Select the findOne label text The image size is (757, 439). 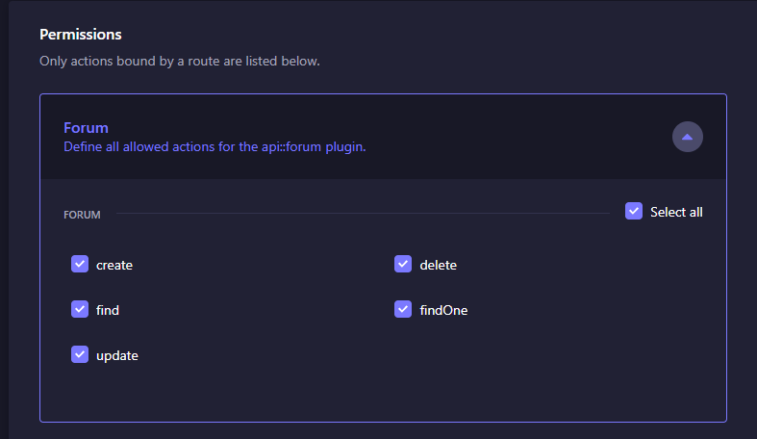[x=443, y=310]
---
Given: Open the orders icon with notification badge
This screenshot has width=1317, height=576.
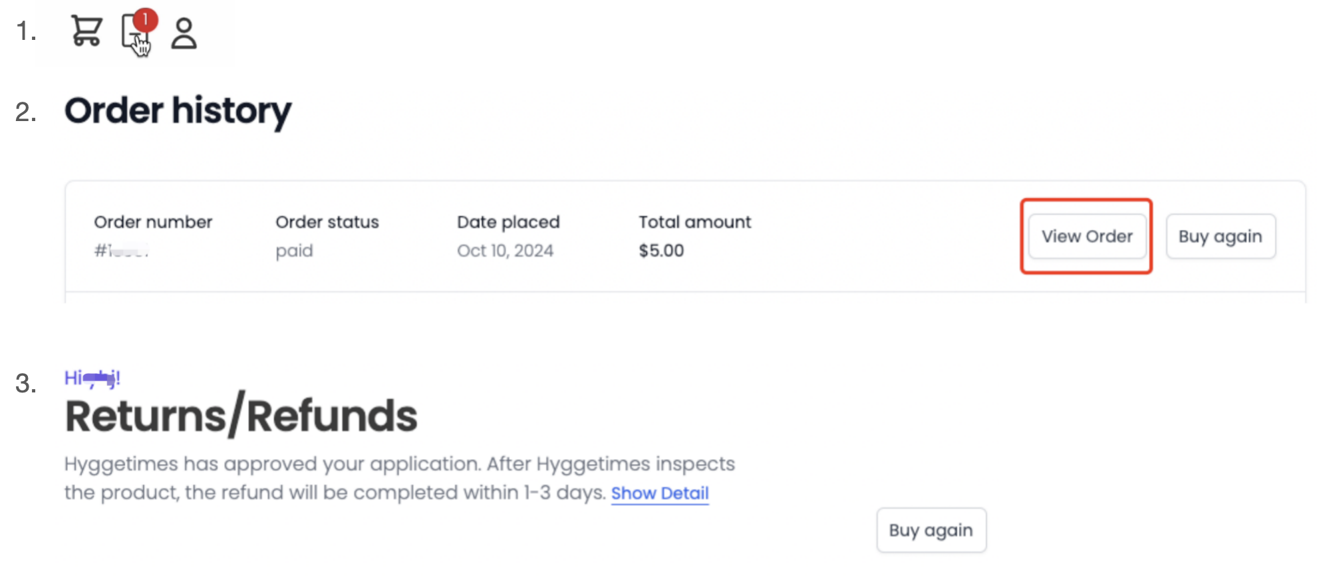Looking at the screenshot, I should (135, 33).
* * *
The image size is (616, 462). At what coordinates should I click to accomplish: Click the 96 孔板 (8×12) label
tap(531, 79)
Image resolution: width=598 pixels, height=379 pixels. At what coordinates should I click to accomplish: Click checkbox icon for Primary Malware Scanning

> **Exercise description**:
Please copy the items word for word, starting with the line that contains "Given: Open the" and continuing through the line that contains "Looking at the", and leave the pictures out of your copy.

> **Written response**:
Given: Open the orders icon with notification badge
This screenshot has width=1317, height=576.
Looking at the screenshot, I should (135, 33).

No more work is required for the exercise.